Desde esta consideración, iniciamos la cuaresma, introduciéndonos con Jesús en el desierto; en ese espacio donde fue tentado por el espíritu del mal y donde resistió la tentación, decíamos que no sólo debemos contemplar a Jesús venciendo la tentación sino que, como él, también nosotros, habiendo identificado nuestras debilidades, tendríamos que resistir para no caer en la tentación. Posteriormente, fuimos invitados a subir con Jesús al monte de la transfiguración para que su claridad iluminara las tinieblas que oscurecen el rumbo de nuestra vida; decíamos entonces que muchos de nosotros necesitamos ser iluminados por la claridad del Mesías, especialmente ante las situaciones de frustración y desencanto que nos impiden continuar nuestro camino. La semana anterior, se nos invitaba a detenernos en el monte Horeb, en este espacio donde Dios le habló a Moisés, revelando su identidad; decíamos entonces que necesitamos pensar cuál es la idea que tenemos sobre Dios, pues muchas veces hemos desarrollado un concepto tan distinto y hasta opuesto al de ese Dios compasivo y misericordioso que se revela en la Escritura.
Después de habernos detenido en estos espacios -el desierto, el Tabor y el Horeb-, en esta cuarta semana se nos invita a entrar en la casa de una familia, donde se ha vivido una situación dramática (cfr. Lc 15, 11-32), para meditar cómo está nuestra relación con las personas que nos rodean.
Un padre tenía dos hijos, el menor de los cuales, pidió su herencia para abandonar la casa familiar, rompiendo toda relación con su padre. Sintiendo que se había liberado de las normas de la casa, comenzó a vivir sólo para sí, ocupando la totalidad de sus bienes para satisfacer sus deseos. Habiendo derrochado su fortuna viviendo de una manera desordenada, este muchacho se enfrenta con la necesidad. Y aunque había vivido como príncipe de su casa, después de su rebeldía, se convierte en el trabajador de una tierra que no le pertenece. Su situación es tan lamentable que es enviado a cuidar a los cerdos.

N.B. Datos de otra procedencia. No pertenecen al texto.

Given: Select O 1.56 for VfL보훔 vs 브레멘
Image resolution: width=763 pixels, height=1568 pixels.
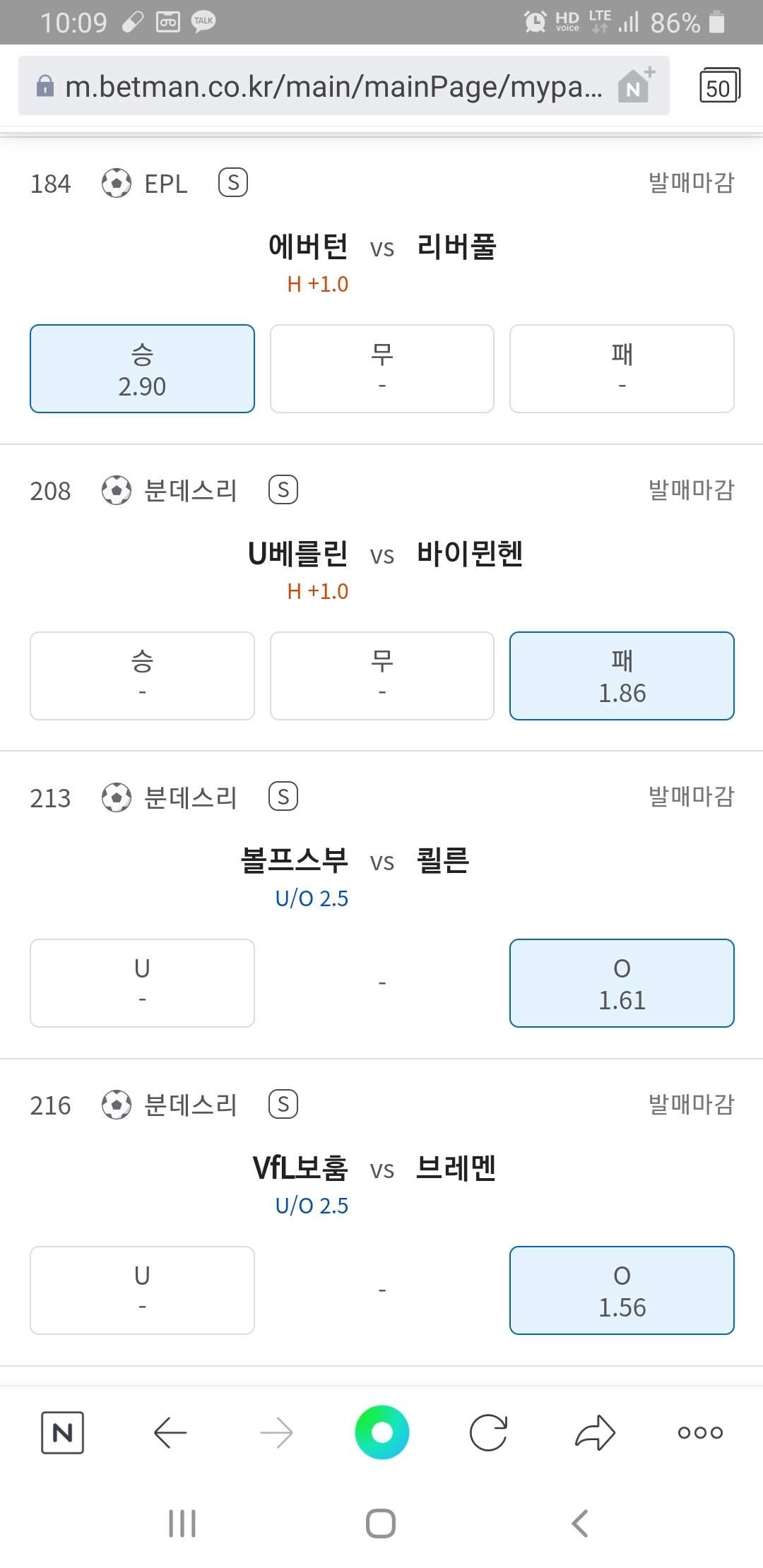Looking at the screenshot, I should click(622, 1290).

Recordemos que para el pueblo de Israel, los cerdos representaban la impureza, era el animal más miserable que podía encontrarse en la creación. En esta situación se da cuenta de las consecuencias que le ha traído el haber fracturado la comunión con su padre, por lo que toma la decisión de reprender el camino. Sabe que las cosas no serán de la misma manera, pues con su abandono prácticamente sepultó a su padre, pero confía que este le dará la oportunidad de vivir en su hacienda, no como hijo, sino como un empleado más. De acuerdo con el relato, cuando el padre se da cuenta que ha vuelto corre a su encuentro, no para echarle en cara su rebeldía, ni pedirle cuenta de los bienes que derrochó, sino para reinstalarlo como su hijo. Y empieza la fiesta, porque el hijo estaba muerto y ha vuelto a la vida.

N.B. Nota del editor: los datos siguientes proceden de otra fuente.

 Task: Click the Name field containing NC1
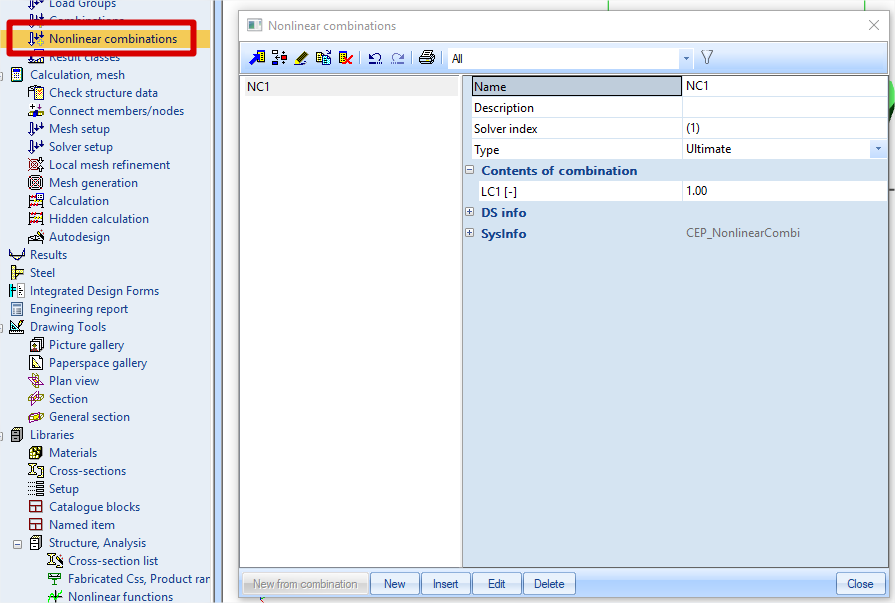[783, 86]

La actitud del hijo mayor que en el momento de reencuentro estaba en el campo, nos dará la pauta para meditar cómo está nuestra relación con las que personas que nos rodean. Él había trabajado con fidelidad en los asuntos de su padre, había estado siempre a su lado, sin duda que había pasado jornadas enteras bajo el sol, labrando la tierra o supervisando a los campesinos. Había cumplido con fidelidad y prontitud todas sus responsabilidades, como un trabajador fiel, pero no se sentía parte de la familia. Se sentía un asalariado, no un hijo, por eso, cuando descubre que su padre ha hecho una fiesta por el regreso de su hermano, se muestra incapaz de sentir compasión y empatía; no se compadece de la miseria de su hermano que, después de perderlo todo, volvía demacrado por el hambre, ni tampoco puede sentir empatía con su padre para compartir la dicha de recuperar vivo a su hijo. Sin temor a equivocarme, me atrevo a señalar que cada noche el hijo mayor había visto o escuchado el lamento y el llanto desesperado de su padre, al no tener noticias del perdido en la rebeldía. No se compadece ni se muestra empático; más bien, se molesta por la fiesta y el retorno de su hermano. Pero ante su rechazo a la participación en el banquete, su padre le insiste: es necesario celebrar y hacer fiesta, porque a pesar de los errores humanos y de las decisiones erróneas que se toman en la vida, siempre será necesario cuidar la relación de la familia.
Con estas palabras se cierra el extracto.